[Extracted data entries]
_____

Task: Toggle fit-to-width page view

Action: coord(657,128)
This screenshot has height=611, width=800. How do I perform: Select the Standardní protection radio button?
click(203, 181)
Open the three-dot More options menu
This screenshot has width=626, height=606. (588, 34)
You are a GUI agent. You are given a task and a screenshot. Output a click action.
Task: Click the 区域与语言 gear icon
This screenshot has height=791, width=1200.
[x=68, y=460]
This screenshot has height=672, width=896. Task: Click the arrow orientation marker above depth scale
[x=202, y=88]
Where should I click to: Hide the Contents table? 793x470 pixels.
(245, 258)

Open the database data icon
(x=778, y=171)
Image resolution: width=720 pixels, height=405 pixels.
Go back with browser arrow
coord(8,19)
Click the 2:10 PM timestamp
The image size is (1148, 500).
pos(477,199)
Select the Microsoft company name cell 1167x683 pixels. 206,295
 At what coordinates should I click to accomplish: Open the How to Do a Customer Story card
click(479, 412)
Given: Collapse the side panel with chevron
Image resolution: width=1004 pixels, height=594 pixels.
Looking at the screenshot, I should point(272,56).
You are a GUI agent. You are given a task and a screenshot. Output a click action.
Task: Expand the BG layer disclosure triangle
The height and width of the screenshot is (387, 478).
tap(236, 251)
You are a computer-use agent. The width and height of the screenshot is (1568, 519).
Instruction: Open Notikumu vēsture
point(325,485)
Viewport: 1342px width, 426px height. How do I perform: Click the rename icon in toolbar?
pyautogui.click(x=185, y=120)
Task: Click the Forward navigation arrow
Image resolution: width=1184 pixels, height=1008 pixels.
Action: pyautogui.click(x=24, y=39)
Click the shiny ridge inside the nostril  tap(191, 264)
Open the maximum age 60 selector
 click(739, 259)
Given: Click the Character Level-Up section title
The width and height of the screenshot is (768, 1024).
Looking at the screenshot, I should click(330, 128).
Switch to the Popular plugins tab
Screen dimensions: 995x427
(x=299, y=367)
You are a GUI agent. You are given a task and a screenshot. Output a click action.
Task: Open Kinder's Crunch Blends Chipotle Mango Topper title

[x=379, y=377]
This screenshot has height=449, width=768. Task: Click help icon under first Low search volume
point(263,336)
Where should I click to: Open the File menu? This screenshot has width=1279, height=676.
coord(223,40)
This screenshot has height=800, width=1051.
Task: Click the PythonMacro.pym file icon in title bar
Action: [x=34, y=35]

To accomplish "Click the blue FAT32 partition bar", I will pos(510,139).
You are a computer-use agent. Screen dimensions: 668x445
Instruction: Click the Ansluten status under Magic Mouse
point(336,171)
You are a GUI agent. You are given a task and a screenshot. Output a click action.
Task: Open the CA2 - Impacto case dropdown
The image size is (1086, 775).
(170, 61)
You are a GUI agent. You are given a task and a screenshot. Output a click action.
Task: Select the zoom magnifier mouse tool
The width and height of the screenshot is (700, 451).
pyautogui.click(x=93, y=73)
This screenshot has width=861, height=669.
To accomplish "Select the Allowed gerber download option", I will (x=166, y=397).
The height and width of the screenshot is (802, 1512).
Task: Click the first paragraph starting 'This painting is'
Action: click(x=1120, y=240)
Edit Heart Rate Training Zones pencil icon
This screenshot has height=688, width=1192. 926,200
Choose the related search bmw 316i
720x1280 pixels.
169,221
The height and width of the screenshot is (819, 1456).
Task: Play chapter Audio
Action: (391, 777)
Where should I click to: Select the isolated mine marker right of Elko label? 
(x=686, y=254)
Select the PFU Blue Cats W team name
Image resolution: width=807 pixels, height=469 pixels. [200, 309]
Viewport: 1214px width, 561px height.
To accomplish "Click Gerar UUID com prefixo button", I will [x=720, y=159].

_____

_WHAT TO WORK ON:_ Which lines of the entries above contain the word "computer"? Copy each of them.

_EXERCISE OUTPUT:_
You are a computer-use agent. The width and height of the screenshot is (1568, 519).
You are a computer-use agent. Screen dimensions: 668x445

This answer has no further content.